HHS mandate presents problems of principle, practicality, bishop says
Published: February 24, 2012
WASHINGTON (CNS) -- The Department of Health and Human Services' contraceptive mandate and its extremely narrow religious exemption present problems both of principle and of practicality, according to the bishop who heads the Ad Hoc Committee for Religious Liberty. Bishop William E. Lori of Bridgeport, Conn., said in a Feb. 23 telephone interview with Catholic News Service that the "accommodation" announced Feb. 10 by President Barack Obama represents "an intrusion into the internal life of the church that we think is a violation of religious liberty." On a practical level, he added, the mandate as revised by Obama "does not really address how we are organized" as church institutions. "It seems to me that for the government to ask us to override our teachings, whether popular or not, there has to be a compelling government interest," Bishop Lori said.

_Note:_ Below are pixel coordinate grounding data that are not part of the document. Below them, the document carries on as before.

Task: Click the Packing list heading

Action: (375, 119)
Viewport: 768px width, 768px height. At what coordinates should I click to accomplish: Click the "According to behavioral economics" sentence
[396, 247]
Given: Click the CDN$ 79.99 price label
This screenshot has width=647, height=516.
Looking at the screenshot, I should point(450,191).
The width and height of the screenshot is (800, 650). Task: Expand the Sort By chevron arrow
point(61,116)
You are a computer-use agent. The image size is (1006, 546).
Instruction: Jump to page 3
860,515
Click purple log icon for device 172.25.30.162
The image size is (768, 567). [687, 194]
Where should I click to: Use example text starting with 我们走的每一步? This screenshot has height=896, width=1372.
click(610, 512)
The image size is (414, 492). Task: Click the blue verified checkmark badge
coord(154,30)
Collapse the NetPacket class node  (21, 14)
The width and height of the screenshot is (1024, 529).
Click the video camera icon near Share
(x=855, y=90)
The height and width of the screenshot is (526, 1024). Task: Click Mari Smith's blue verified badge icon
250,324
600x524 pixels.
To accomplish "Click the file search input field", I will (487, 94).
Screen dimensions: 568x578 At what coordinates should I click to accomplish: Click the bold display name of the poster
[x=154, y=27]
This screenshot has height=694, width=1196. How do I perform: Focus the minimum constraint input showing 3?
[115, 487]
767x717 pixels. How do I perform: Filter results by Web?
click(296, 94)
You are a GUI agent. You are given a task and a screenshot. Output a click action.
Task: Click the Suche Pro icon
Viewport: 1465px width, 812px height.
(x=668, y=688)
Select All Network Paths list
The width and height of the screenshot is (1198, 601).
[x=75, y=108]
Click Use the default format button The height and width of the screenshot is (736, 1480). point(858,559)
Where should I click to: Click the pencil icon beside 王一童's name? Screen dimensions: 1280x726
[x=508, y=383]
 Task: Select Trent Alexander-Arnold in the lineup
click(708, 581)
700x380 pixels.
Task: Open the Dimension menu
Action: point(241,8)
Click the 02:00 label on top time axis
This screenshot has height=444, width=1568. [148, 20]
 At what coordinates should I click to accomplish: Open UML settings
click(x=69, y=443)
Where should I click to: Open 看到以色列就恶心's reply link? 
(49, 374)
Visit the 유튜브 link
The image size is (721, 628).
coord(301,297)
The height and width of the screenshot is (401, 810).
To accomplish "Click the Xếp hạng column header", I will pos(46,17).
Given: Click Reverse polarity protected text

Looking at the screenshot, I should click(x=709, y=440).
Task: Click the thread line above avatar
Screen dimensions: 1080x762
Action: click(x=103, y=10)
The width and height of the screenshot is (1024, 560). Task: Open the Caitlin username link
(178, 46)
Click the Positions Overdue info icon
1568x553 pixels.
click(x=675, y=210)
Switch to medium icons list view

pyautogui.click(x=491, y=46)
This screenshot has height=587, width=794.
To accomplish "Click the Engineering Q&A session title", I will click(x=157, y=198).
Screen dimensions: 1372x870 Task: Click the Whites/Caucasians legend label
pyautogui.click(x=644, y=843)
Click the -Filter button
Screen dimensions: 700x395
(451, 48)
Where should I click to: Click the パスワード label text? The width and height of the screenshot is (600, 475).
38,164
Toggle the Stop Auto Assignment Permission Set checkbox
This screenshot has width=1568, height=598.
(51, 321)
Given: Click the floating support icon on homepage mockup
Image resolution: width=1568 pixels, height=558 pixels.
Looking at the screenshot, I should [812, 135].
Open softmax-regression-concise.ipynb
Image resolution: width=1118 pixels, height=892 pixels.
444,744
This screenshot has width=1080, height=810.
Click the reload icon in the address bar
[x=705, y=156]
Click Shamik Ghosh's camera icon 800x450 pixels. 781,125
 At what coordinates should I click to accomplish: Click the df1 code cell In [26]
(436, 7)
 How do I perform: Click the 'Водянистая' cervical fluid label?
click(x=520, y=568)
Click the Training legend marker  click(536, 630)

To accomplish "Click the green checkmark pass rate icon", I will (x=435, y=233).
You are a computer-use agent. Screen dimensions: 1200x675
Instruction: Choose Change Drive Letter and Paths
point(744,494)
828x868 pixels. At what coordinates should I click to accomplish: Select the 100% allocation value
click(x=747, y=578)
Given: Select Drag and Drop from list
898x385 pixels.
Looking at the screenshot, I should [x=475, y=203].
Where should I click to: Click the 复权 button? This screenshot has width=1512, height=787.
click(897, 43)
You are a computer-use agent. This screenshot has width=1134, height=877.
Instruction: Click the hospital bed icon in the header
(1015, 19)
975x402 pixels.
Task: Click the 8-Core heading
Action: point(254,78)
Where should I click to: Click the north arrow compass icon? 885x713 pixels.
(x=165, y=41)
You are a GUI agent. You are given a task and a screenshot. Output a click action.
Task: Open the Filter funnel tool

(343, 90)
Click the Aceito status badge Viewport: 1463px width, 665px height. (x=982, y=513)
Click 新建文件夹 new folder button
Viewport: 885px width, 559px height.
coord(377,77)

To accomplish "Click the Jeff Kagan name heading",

But he said 90 percent of insurers already cover contraceptives, with companies that object to contraception representing a "relatively small number" of employers. "The insurance plans that are in question are good benefits packages, but they don't include these things that are abundantly available elsewhere and at a reasonable cost, despite what is being said," he added. Obama's revised mandate says religious employers could decline to cover contraceptives if they were morally opposed to them, but the health insurers that provide their health plans would be required to offer contraceptives free of charge to women who requested such coverage. Bishop Lori questioned why the federal government would compel coverage of contraception but leave other decisions on "essential health services," such as coverage of high blood pressure medication or HIV/AIDS drugs, to the states under the health reform law. "It's hard to see how that is a compelling government interest" when other important treatment decisions are left to the states, he said.